• [Your objective]
Go through the entries that follow and count every line with the string "computer". Reply with the number only.

Input for this task: Begin

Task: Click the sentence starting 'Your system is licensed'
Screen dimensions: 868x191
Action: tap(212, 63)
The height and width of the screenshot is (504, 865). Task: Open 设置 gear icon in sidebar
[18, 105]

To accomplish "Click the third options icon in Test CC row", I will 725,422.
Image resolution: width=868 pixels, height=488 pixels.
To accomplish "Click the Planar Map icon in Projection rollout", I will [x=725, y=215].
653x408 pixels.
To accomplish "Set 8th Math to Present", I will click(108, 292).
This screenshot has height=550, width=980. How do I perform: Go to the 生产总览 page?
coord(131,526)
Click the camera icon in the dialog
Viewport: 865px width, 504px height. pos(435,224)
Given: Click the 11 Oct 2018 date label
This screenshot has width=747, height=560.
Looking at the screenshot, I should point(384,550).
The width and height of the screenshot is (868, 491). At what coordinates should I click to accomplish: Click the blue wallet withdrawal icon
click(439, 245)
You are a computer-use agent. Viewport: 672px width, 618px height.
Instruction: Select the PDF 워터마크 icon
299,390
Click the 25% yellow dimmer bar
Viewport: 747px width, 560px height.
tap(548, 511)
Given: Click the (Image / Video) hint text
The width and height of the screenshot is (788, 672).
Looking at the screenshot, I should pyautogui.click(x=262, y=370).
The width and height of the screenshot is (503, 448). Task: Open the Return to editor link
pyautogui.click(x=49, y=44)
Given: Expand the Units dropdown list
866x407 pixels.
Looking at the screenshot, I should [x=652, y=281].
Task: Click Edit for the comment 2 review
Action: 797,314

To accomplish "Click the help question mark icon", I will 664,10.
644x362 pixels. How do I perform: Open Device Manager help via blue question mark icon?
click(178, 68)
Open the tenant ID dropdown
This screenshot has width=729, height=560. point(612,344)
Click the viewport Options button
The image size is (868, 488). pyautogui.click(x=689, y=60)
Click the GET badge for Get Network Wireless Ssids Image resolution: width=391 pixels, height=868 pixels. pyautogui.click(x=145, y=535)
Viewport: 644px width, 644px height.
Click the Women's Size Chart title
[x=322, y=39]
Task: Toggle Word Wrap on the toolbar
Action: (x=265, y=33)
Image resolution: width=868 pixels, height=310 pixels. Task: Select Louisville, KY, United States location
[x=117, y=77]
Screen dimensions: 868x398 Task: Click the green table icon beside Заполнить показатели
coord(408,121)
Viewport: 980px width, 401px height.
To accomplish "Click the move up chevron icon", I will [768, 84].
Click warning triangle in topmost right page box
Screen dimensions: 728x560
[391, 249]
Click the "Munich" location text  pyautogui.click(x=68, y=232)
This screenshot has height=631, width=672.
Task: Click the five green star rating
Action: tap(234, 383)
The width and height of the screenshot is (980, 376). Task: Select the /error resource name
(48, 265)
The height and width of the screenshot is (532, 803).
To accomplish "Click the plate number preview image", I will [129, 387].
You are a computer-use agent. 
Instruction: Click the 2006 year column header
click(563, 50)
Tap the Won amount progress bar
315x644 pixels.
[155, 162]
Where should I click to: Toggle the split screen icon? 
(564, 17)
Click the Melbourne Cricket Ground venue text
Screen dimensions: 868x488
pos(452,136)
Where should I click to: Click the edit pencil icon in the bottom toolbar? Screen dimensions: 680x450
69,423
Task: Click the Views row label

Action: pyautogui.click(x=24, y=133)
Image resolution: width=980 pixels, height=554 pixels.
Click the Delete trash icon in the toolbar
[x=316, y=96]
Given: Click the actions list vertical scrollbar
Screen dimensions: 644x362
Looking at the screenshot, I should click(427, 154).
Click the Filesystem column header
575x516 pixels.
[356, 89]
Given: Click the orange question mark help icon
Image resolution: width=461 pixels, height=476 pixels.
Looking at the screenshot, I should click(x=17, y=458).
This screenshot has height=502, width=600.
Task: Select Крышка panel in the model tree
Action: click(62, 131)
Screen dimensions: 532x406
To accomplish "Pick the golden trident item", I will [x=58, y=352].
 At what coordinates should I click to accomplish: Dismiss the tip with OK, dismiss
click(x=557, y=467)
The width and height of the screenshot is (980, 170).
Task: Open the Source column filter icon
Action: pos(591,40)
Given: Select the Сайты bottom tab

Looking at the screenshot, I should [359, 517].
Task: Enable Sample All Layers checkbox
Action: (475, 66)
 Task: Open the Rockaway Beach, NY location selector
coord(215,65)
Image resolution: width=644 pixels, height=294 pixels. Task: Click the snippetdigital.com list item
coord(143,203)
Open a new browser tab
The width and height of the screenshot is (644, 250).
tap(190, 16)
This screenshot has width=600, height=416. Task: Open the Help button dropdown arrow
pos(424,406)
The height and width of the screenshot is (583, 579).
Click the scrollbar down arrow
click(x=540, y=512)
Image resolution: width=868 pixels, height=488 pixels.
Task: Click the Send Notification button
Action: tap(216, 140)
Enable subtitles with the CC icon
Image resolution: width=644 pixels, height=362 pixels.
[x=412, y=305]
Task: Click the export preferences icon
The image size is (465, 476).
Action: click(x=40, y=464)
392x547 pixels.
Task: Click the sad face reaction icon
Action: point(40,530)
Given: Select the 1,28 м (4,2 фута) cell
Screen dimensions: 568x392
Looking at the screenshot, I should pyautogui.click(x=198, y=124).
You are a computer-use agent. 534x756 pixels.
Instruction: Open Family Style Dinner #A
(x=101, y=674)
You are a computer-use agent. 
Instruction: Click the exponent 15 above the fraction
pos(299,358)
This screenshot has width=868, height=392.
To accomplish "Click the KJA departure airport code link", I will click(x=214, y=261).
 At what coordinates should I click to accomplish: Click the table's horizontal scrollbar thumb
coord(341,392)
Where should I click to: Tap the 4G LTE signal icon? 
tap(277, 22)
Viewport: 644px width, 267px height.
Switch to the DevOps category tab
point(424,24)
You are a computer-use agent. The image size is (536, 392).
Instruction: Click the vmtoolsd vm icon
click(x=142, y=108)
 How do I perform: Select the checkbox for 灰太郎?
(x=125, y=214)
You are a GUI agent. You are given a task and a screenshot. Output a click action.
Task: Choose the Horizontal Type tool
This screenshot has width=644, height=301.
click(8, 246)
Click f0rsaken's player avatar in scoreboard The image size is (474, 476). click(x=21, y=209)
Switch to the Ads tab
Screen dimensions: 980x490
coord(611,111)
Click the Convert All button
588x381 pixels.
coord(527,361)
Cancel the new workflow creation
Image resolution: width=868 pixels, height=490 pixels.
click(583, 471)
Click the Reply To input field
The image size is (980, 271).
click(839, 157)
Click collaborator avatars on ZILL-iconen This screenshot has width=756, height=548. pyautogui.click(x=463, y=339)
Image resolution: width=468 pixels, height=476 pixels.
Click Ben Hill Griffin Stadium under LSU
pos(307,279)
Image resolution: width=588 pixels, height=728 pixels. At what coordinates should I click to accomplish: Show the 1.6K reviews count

Input for this task: End

• [Answer to the exercise]
5